The New Museum will host a celebration of Robert Walser on November 12.
December 8, 2014 | by Dan Piepenbring
Delmore Schwartz was born on this day in 1913. The below is from a letter he sent to his publisher, James Laughlin of New Directions, on May 8, 1951; it’s extracted from a series of their correspondence published in our Summer 1992 issue. A few years after this letter, in 1953, Laughlin dissolved his business relationship with Schwartz, who had succumbed to neurosis and paranoia, early signs of which are visible here. By the early sixties, Schwartz had cut off nearly all his friendships and started to drink heavily. He died in 1966.
I have decided not to be a bank clerk, after all, since I would probably be paralyzed by the conflict between my desire to steal money and my fear of doing so.
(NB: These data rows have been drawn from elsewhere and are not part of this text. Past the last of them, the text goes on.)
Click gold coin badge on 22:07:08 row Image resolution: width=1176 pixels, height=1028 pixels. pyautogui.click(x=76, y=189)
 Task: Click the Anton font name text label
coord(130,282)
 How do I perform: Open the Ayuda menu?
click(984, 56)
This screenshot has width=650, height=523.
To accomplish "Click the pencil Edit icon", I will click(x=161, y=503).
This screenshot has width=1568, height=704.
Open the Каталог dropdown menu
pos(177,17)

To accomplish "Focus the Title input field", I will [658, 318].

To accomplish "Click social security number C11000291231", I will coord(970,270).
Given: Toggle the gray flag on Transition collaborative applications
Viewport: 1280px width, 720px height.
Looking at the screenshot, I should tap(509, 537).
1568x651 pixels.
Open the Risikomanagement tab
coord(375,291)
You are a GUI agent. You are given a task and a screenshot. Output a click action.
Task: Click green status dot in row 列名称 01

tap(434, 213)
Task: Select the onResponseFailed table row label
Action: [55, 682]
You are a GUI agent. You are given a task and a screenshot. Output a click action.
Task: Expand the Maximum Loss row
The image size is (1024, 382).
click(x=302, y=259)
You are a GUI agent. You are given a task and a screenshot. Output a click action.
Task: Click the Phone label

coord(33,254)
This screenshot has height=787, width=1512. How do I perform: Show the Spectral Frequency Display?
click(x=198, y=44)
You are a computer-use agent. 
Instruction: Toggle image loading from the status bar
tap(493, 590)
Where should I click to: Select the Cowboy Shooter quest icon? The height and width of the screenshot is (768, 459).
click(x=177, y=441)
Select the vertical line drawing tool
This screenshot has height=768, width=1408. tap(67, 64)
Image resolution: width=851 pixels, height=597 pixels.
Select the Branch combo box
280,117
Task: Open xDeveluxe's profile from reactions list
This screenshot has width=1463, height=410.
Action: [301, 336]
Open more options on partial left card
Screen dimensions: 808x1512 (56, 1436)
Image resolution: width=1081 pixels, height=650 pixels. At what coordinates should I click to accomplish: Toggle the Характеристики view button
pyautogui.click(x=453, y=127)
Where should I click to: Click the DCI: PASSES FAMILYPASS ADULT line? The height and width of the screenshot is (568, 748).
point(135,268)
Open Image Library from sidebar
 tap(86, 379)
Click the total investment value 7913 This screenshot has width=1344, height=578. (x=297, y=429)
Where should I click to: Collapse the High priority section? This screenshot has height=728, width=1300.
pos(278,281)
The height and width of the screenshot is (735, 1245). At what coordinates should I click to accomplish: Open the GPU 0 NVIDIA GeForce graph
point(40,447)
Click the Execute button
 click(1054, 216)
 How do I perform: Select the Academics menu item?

It was pleasant to learn that you expected our correspondence to be read in the international salons and boudoirs of the future. Do you think they will be able to distinguish between the obfuscations, mystification, efforts at humor, and plain statement of fact? Will they recognize my primary feelings as a correspondent—the catacomb from which I write to you, seeking to secure some word from the real world, or at least news of the Far West—and sigh with compassion? Or will they just think I am nasty, an over-eager clown, gauche, awkward and bookish? Will they understand that I am always direct, open, friendly, simple and candid to the point of naïveté until the ways of the fiendish world infuriate me and I am poked to be devious, suspicious, calculating, not that it does me any good anyway? And for that matter, what will they make of your complex character?
It develops that the jukeboxes in bars now have an item entitled Silence, which costs a nickel, just like Music. This can only lead to drunken disputations between those who want Silence and those who will be goddamned if they can’t have a little Music with their beer.
The Giants, after losing eleven straight and thus preventing me from buying the newspaper for eleven days, defeated Pittsburgh twice in three days, which made me reflect on the fact that I have been a Giants rooter for thirty years: the expense of spirit in a waste of games.